» GIVEN INSTRUCTION:
Render the rows below as a Markdown table with the columns Number and Content, giving each row's number and text and leaving out any blank lines.

** Begin WORKING DATA **

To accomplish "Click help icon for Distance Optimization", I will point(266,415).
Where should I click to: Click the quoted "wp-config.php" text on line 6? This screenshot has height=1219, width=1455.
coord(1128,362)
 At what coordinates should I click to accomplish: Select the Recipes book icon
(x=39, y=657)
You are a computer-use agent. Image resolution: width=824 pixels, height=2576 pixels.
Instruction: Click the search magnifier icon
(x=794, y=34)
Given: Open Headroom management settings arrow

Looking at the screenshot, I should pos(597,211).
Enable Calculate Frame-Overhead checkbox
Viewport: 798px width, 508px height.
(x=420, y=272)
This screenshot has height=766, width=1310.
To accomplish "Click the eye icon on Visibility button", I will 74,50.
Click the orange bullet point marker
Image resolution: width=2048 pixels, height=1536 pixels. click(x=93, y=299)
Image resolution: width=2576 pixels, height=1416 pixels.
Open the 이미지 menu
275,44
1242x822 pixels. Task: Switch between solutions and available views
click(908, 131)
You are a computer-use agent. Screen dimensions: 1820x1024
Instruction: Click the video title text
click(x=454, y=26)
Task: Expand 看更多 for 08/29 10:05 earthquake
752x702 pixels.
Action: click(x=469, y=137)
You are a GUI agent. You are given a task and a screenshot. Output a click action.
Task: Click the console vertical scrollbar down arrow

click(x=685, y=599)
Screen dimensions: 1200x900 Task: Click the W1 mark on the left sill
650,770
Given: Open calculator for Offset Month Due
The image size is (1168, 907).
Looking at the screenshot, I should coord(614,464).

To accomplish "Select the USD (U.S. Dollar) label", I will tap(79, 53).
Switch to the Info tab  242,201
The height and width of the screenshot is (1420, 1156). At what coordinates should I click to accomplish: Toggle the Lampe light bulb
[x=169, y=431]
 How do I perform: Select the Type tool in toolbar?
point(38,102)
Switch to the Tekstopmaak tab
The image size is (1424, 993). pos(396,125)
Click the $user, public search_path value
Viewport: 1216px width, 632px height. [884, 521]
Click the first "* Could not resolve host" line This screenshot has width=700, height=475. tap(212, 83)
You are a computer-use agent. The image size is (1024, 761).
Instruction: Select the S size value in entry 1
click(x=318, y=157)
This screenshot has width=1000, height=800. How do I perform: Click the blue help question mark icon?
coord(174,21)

** End WORKING DATA **

» RESULT FOR THIS TASK:
| Number | Content |
|---|---|
| 1 | To accomplish "Click help icon for Distance Optimization", I will point(266,415). |
| 2 | Where should I click to: Click the quoted "wp-config.php" text on line 6? This screenshot has height=1219, width=1455. |
| 3 | coord(1128,362) |
| 4 |  At what coordinates should I click to accomplish: Select the Recipes book icon |
| 5 | (x=39, y=657) |
| 6 | You are a computer-use agent. Image resolution: width=824 pixels, height=2576 pixels. |
| 7 | Instruction: Click the search magnifier icon |
| 8 | (x=794, y=34) |
| 9 | Given: Open Headroom management settings arrow |
| 10 | Looking at the screenshot, I should pos(597,211). |
| 11 | Enable Calculate Frame-Overhead checkbox |
| 12 | Viewport: 798px width, 508px height. |
| 13 | (x=420, y=272) |
| 14 | This screenshot has height=766, width=1310. |
| 15 | To accomplish "Click the eye icon on Visibility button", I will 74,50. |
| 16 | Click the orange bullet point marker |
| 17 | Image resolution: width=2048 pixels, height=1536 pixels. click(x=93, y=299) |
| 18 | Image resolution: width=2576 pixels, height=1416 pixels. |
| 19 | Open the 이미지 menu |
| 20 | 275,44 |
| 21 | 1242x822 pixels. Task: Switch between solutions and available views |
| 22 | click(908, 131) |
| 23 | You are a computer-use agent. Screen dimensions: 1820x1024 |
| 24 | Instruction: Click the video title text |
| 25 | click(x=454, y=26) |
| 26 | Task: Expand 看更多 for 08/29 10:05 earthquake |
| 27 | 752x702 pixels. |
| 28 | Action: click(x=469, y=137) |
| 29 | You are a GUI agent. You are given a task and a screenshot. Output a click action. |
| 30 | Task: Click the console vertical scrollbar down arrow |
| 31 | click(x=685, y=599) |
| 32 | Screen dimensions: 1200x900 Task: Click the W1 mark on the left sill |
| 33 | 650,770 |
| 34 | Given: Open calculator for Offset Month Due |
| 35 | The image size is (1168, 907). |
| 36 | Looking at the screenshot, I should coord(614,464). |
| 37 | To accomplish "Select the USD (U.S. Dollar) label", I will tap(79, 53). |
| 38 | Switch to the Info tab  242,201 |
| 39 | The height and width of the screenshot is (1420, 1156). At what coordinates should I click to accomplish: Toggle the Lampe light bulb |
| 40 | [x=169, y=431] |
| 41 |  How do I perform: Select the Type tool in toolbar? |
| 42 | point(38,102) |
| 43 | Switch to the Tekstopmaak tab |
| 44 | The image size is (1424, 993). pos(396,125) |
| 45 | Click the $user, public search_path value |
| 46 | Viewport: 1216px width, 632px height. [884, 521] |
| 47 | Click the first "* Could not resolve host" line This screenshot has width=700, height=475. tap(212, 83) |
| 48 | You are a computer-use agent. The image size is (1024, 761). |
| 49 | Instruction: Select the S size value in entry 1 |
| 50 | click(x=318, y=157) |
| 51 | This screenshot has width=1000, height=800. How do I perform: Click the blue help question mark icon? |
| 52 | coord(174,21) |